Marketing Mix Modeling (MMM) is a statistical technique from the 1960s which uses linear regression for marketing attribution. It matches spikes and dips in sales to events and actions in marketing, with the resulting model able to determine how to allocate budgets across channels. The method has seen a resurgence with Apple’s release of iOS14 which let users opt out of tracking. MMM uses aggregate data so it’s privacy friendly and future-proof to further tracking restrictions. More interest in the category came when Facebook (Meta) published their open source tool Robyn, and with Google’s equivalent LightweightMMM as well as their 2017 papers on how to modernize the method with Bayesian algorithms and geo-level data.
Yet this modernization effort has so far failed to address an age-old criticism of MMM – it doesn’t account for your advertising’s message or creative, only the amount spend or number of people reached. Nielson found that Creative accounts for 47% of advertising effectiveness with a further 15% contribution from Brand: only 22% came from Reach. Models become unreliable if you include too many variables, so practitioners recommend a ‘scorecard’ approach – what percentage of ads follow a set of best practices – but this doesn’t deliver the necessary granularity. The most it can tell you is what the performance uplift is from following a set of arbitrary ‘best practices’, which isn’t enough to make strategic creative decisions, let alone make tactical optimizations.
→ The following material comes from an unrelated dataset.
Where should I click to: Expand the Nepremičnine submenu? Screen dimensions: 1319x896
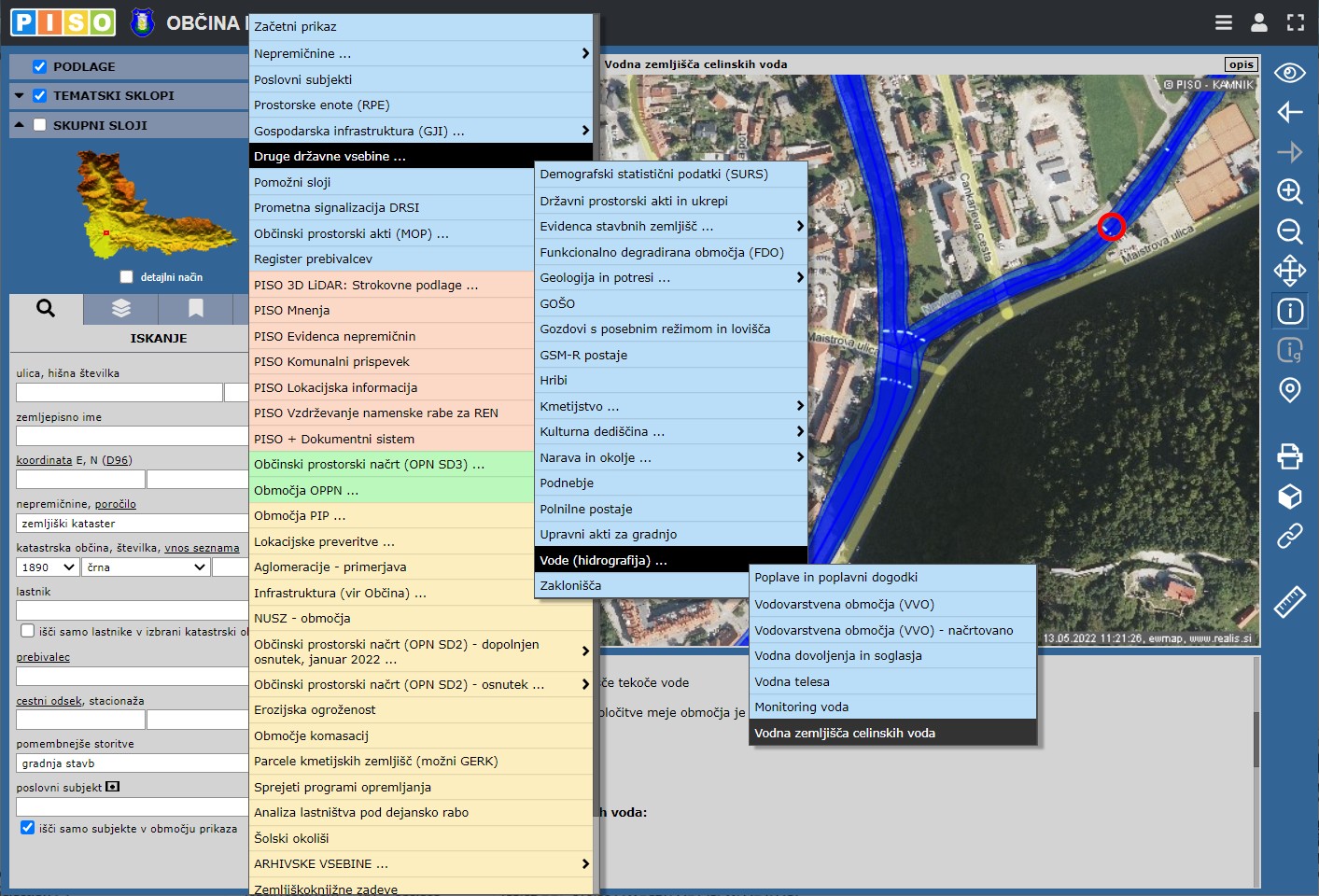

Message Mix Modeling is a reformulation of MMM, putting creative in its rightful place at the center of performance. To build such a model, you must collect data in a slightly different way: not by channel or campaign, but at the individual ad level. These texts and images are coded (tagged) based on what was in the ad: i.e. ‘family friendly’, ‘earn rewards’, ‘low price’, etc. As the goal is to see the relative performance of creatives, you don’t have to use aggregate sales as the dependent variable (what you’re trying to predict). Instead you can solve a simpler problem, using analytics or ad platform-reported conversions and use the model to estimate creative contribution. That way the model doesn’t have to the explain the whole marketing mix, so it doesn’t suffer as much from the noise you get in traditional MMM.
The accuracy of the model is measured in terms of how well it predicts unseen data – usually from a holdout group kept aside for such purposes – but it’s also important to calibrate the model based on plausibility of its findings. If the model disagrees with the results of prior incrementality or creative tests, it might need further iteration to get it right. Once the model is robust, realistic, and reliable, it can be used to forecast the impact of making changes to your creative mix. Insights from this analysis can immediately save money by turning off the worst performing ads, or scale up the best performers. However there’s a bigger benefit: by understanding what creative strategies drive impact, that knowledge can be fed back into your creative strategy to do more of what works.